Jim left instructions. Ten years earlier he had listed the jobs Basil was to perform while overseas and their relationship remained one-sided. Jim refused to admit any change. The Vice-Chancellor, he told Basil, wanted Jim to keep his finger on departmental matters and Basil was to send everything to Jim in Cyprus for his instructions, despite the considerable delay this would create. Jim agreed to give Basil some leeway for his lecturing in the first year course but for Archaeology 2 decreed that: ‘you may give them general talks but these must follow my book [the Handbook to the Nicholson Museum] entirely and should perhaps take the line of explanation rather than fact giving, although I think you should start the year by giving a series of lectures on the geography of Cyprus.
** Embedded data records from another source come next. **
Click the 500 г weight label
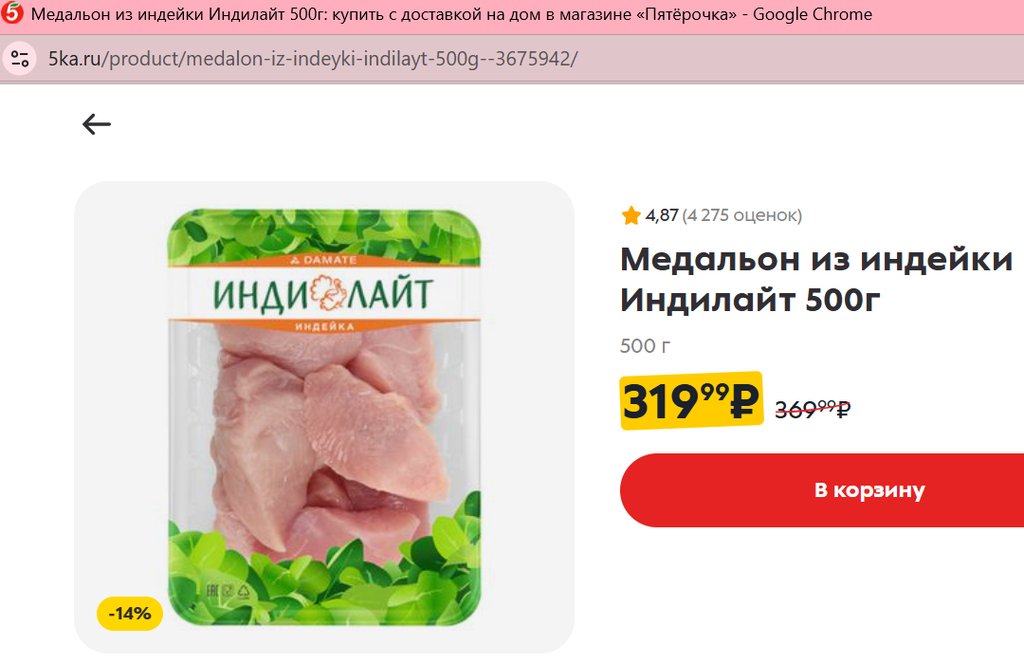Viewport: 1024px width, 663px height. pos(645,346)
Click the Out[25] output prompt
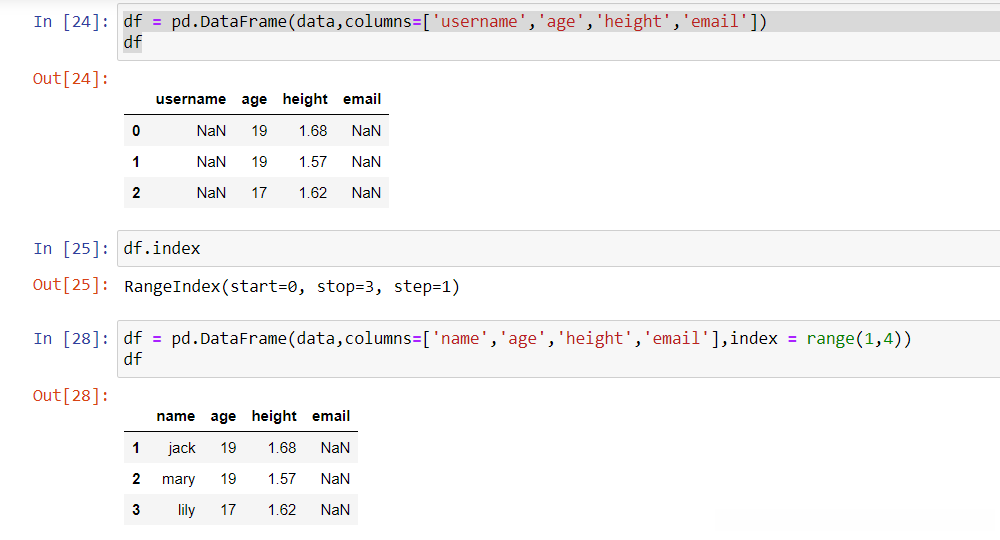 [x=70, y=285]
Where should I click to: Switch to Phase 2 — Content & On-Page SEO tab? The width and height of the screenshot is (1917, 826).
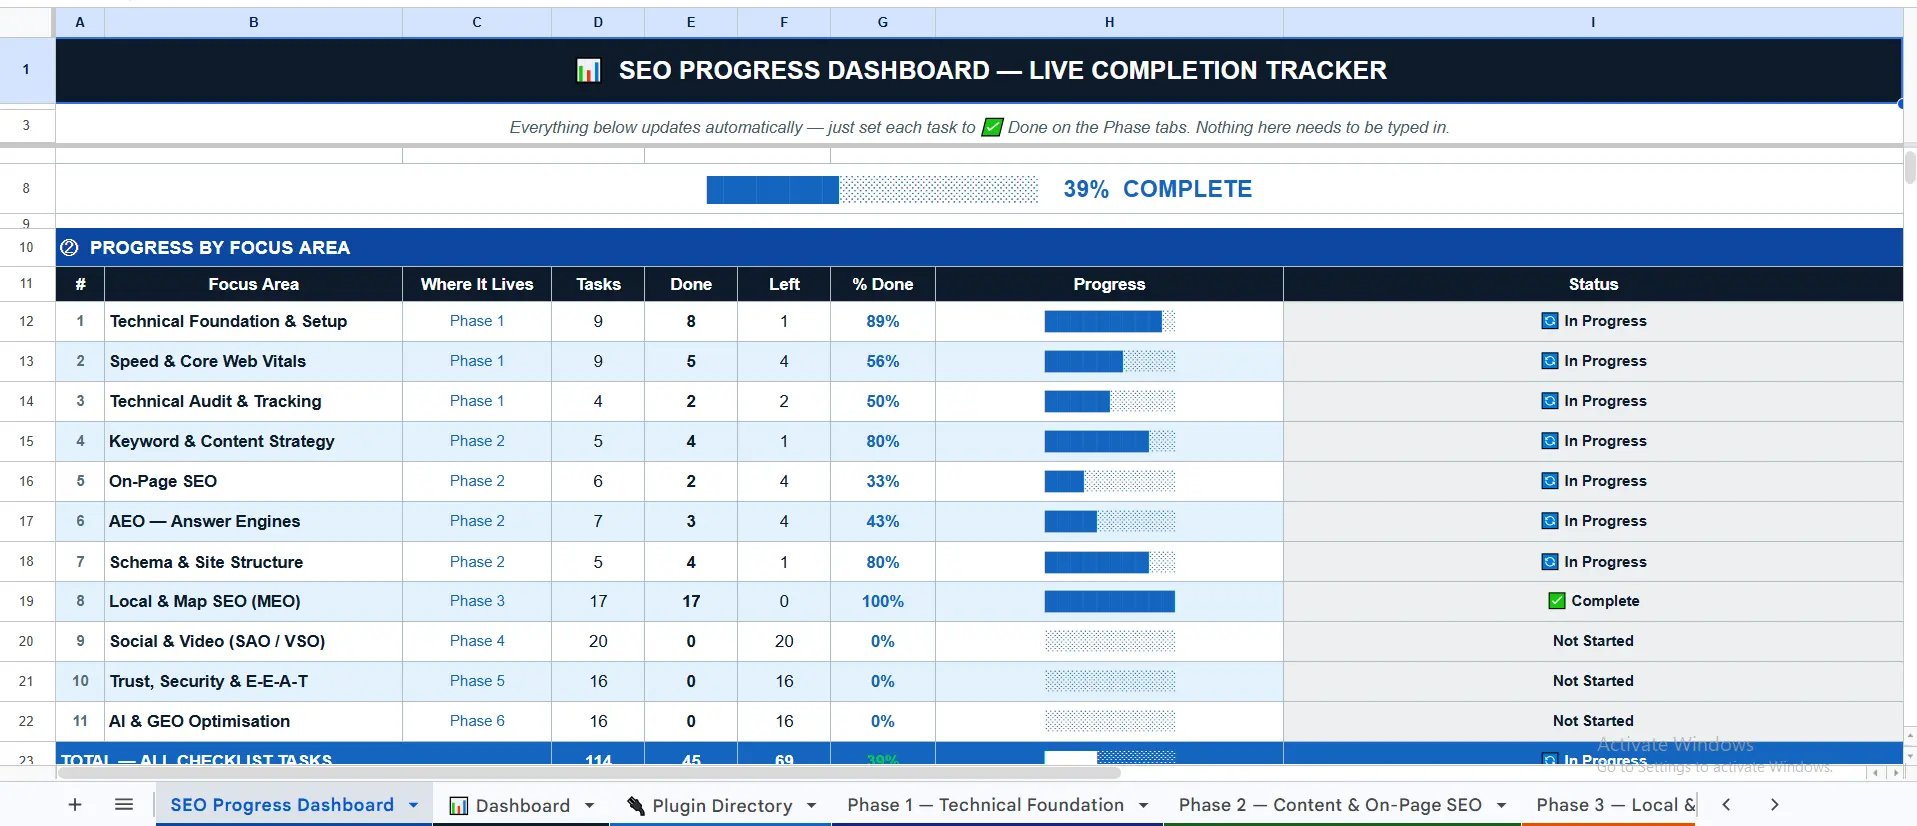(x=1330, y=805)
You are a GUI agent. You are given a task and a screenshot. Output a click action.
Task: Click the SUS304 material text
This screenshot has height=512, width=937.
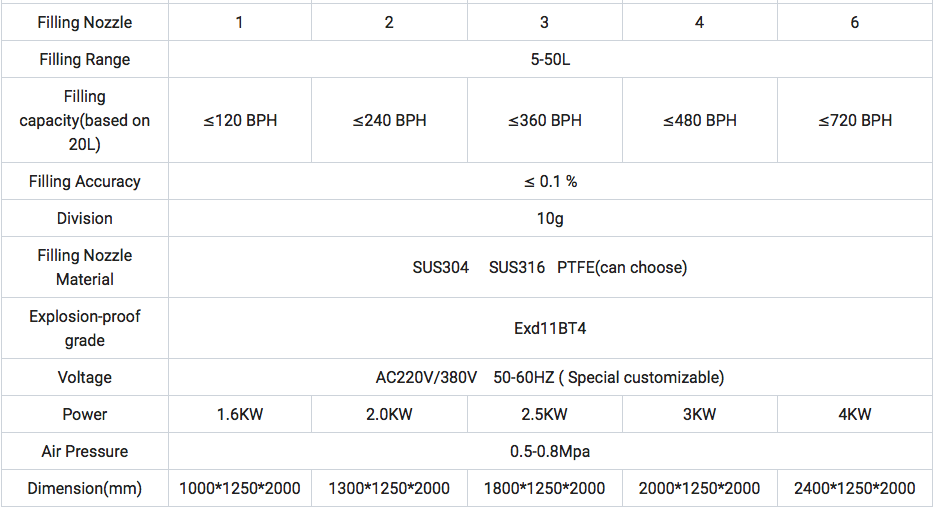[x=440, y=267]
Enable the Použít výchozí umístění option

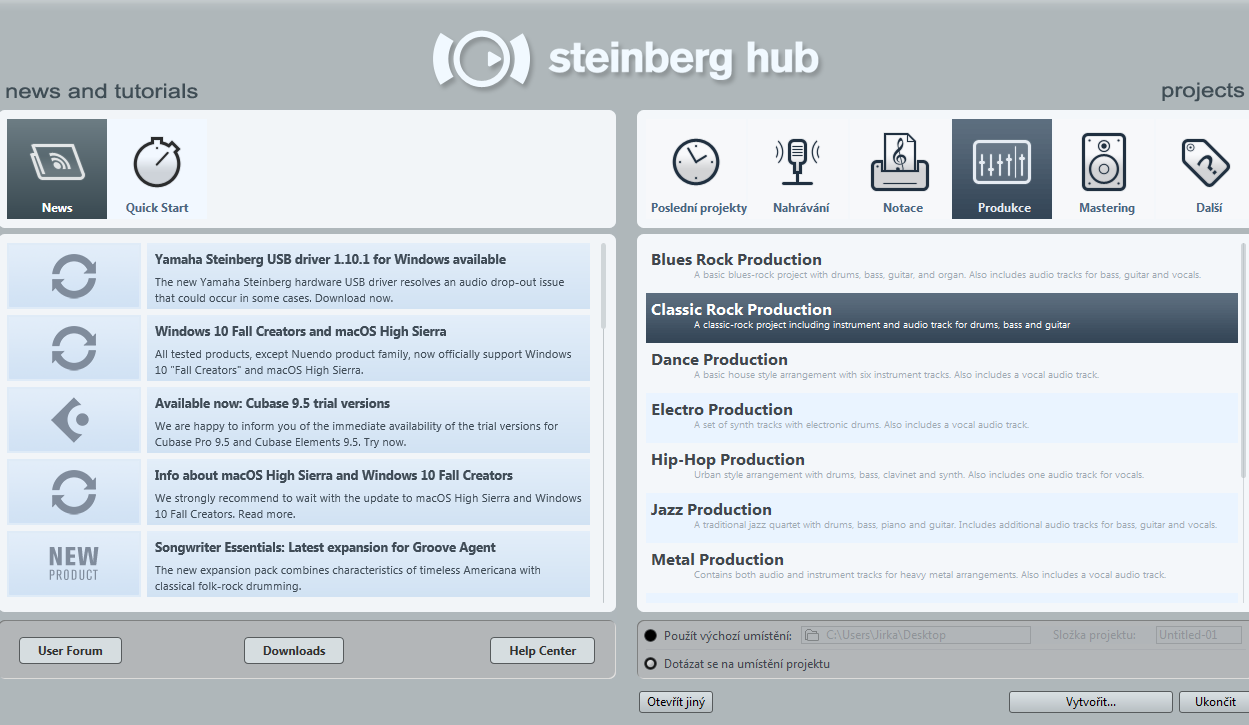[651, 635]
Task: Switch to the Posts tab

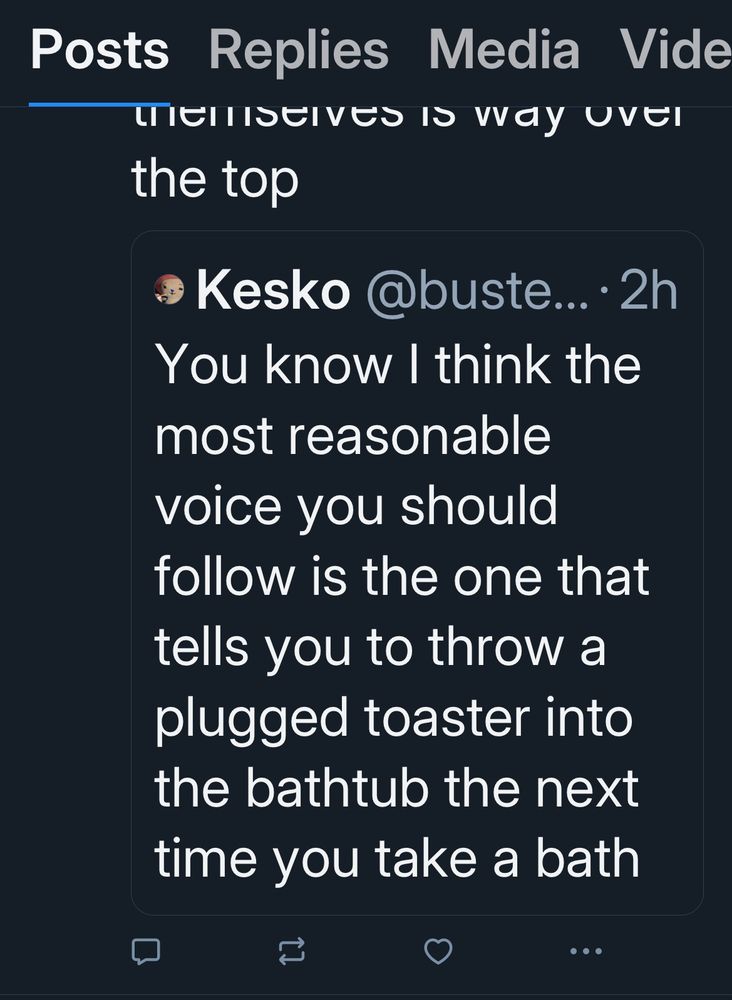Action: coord(99,50)
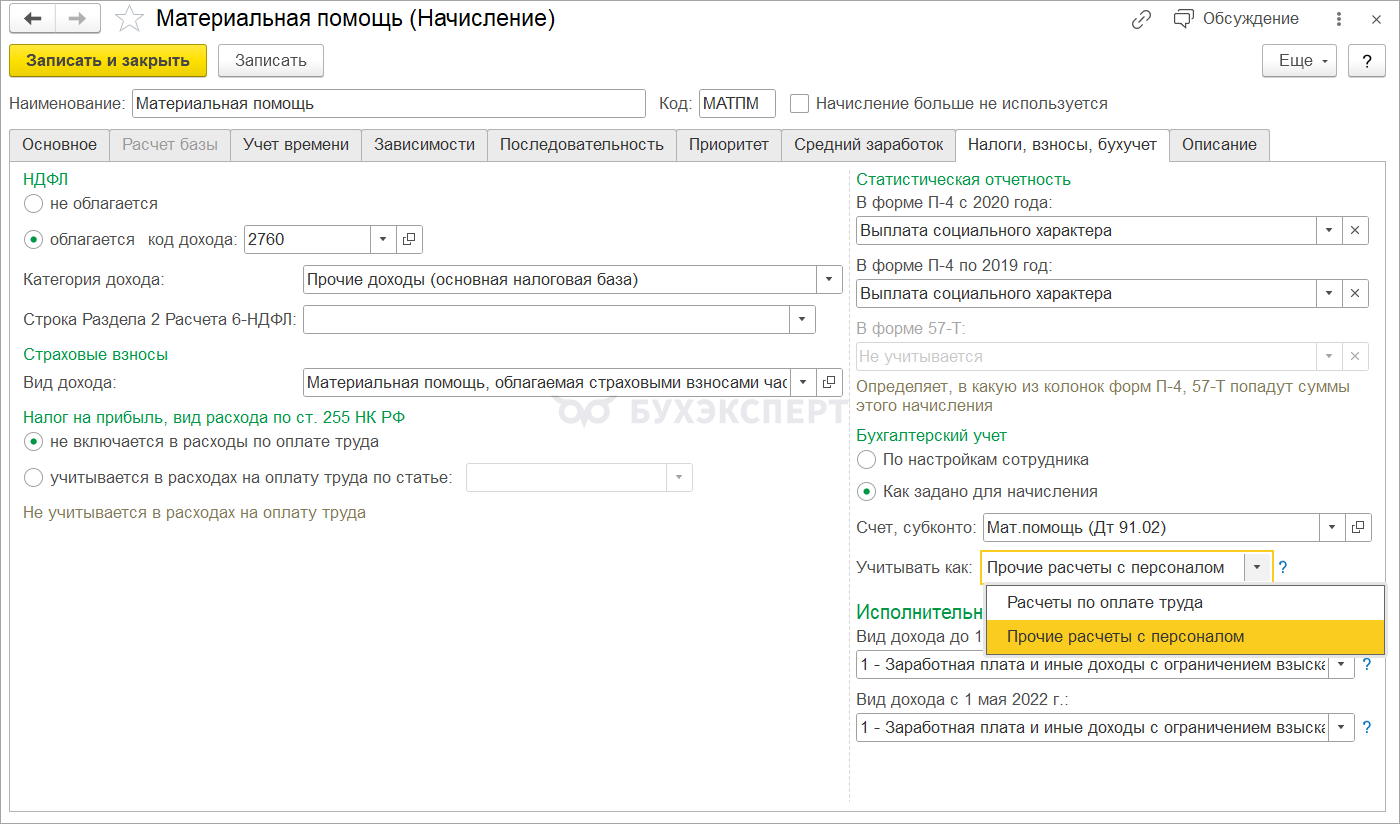Switch to the Средний заработок tab

pyautogui.click(x=868, y=145)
I feel that your main task is to give slides to illustrate my book.
'
37
He told Basil to report to him weekly.

Basil loved Jim and Mount Pleasant but had learned to measure his glass, to sip slowly and let it sit. He was thirty-five, married, a father with responsibilities and a career to pursue. Jim refused to loosen the tight leash and Basil came to resent the demands on his time. How could Jim expect him to come to Bathurst for the vacation? How could he simply leave Ruth and three children to manage alone?
38
Sometimes Jim's black moods frightened him, and his irrationality and bitterness corroded their friendship.

In late 1960 Jim, Eve, Betty Cameron and Robert Merrillees boarded the SS
Iberia
, Jim wondering who among them would first succumb to a nervous breakdown.
39
Jim and Eve were out of touch with the Cypriot scene and were returning to a new country, Cyprus having won independence from Britain on 16 August 1960. The team was laden with supplies—some of which Jim earmarked for Porphyrios Dikaios to help with his excavations at Enkomi—and two manuscripts for Eve to work on.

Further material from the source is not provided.